- Exercise objective -
All entries should be copied exactly, none left out.

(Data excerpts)
►

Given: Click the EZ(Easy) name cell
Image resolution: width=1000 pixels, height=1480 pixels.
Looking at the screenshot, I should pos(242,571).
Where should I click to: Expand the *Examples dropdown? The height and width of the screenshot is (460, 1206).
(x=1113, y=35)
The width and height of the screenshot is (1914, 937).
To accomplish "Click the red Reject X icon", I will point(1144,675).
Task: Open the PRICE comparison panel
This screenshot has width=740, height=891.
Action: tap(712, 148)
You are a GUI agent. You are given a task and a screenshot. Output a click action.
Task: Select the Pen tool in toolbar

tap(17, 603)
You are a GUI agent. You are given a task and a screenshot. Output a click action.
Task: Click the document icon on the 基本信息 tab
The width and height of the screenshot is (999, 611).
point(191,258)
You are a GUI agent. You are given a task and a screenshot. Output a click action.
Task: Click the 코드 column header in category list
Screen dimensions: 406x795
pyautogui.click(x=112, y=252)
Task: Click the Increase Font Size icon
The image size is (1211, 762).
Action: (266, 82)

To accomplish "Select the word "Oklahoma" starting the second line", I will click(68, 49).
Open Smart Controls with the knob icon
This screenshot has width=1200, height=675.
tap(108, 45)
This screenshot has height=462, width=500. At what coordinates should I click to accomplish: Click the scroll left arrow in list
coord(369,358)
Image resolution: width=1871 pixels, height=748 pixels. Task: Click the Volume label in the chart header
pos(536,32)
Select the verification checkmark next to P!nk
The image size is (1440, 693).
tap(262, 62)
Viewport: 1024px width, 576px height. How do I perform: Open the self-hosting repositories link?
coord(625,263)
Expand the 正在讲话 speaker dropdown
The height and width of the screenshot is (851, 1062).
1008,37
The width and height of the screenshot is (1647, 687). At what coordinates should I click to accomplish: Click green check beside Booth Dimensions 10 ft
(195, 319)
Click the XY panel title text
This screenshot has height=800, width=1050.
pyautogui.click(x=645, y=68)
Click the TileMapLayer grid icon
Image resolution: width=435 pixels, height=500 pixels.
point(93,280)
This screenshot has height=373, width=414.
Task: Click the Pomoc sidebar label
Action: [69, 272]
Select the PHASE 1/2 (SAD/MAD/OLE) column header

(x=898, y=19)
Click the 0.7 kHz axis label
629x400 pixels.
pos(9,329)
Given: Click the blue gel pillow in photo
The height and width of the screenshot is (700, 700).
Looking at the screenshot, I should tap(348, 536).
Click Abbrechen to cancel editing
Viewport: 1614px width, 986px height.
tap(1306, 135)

◄

- Answer section -
Given: Click the EZ(Easy) name cell
Image resolution: width=1000 pixels, height=1480 pixels.
Looking at the screenshot, I should pos(242,571).
Where should I click to: Expand the *Examples dropdown? The height and width of the screenshot is (460, 1206).
(x=1113, y=35)
The width and height of the screenshot is (1914, 937).
To accomplish "Click the red Reject X icon", I will point(1144,675).
Task: Open the PRICE comparison panel
This screenshot has width=740, height=891.
Action: tap(712, 148)
You are a GUI agent. You are given a task and a screenshot. Output a click action.
Task: Select the Pen tool in toolbar

tap(17, 603)
You are a GUI agent. You are given a task and a screenshot. Output a click action.
Task: Click the document icon on the 基本信息 tab
The width and height of the screenshot is (999, 611).
point(191,258)
You are a GUI agent. You are given a task and a screenshot. Output a click action.
Task: Click the 코드 column header in category list
Screen dimensions: 406x795
pyautogui.click(x=112, y=252)
Task: Click the Increase Font Size icon
The image size is (1211, 762).
Action: (266, 82)

To accomplish "Select the word "Oklahoma" starting the second line", I will click(68, 49).
Open Smart Controls with the knob icon
This screenshot has width=1200, height=675.
tap(108, 45)
This screenshot has height=462, width=500. At what coordinates should I click to accomplish: Click the scroll left arrow in list
coord(369,358)
Image resolution: width=1871 pixels, height=748 pixels. Task: Click the Volume label in the chart header
pos(536,32)
Select the verification checkmark next to P!nk
The image size is (1440, 693).
tap(262, 62)
Viewport: 1024px width, 576px height. How do I perform: Open the self-hosting repositories link?
coord(625,263)
Expand the 正在讲话 speaker dropdown
The height and width of the screenshot is (851, 1062).
1008,37
The width and height of the screenshot is (1647, 687). At what coordinates should I click to accomplish: Click green check beside Booth Dimensions 10 ft
(195, 319)
Click the XY panel title text
This screenshot has height=800, width=1050.
pyautogui.click(x=645, y=68)
Click the TileMapLayer grid icon
Image resolution: width=435 pixels, height=500 pixels.
point(93,280)
This screenshot has height=373, width=414.
Task: Click the Pomoc sidebar label
Action: [69, 272]
Select the PHASE 1/2 (SAD/MAD/OLE) column header

(x=898, y=19)
Click the 0.7 kHz axis label
629x400 pixels.
pos(9,329)
Given: Click the blue gel pillow in photo
The height and width of the screenshot is (700, 700).
Looking at the screenshot, I should tap(348, 536).
Click Abbrechen to cancel editing
Viewport: 1614px width, 986px height.
tap(1306, 135)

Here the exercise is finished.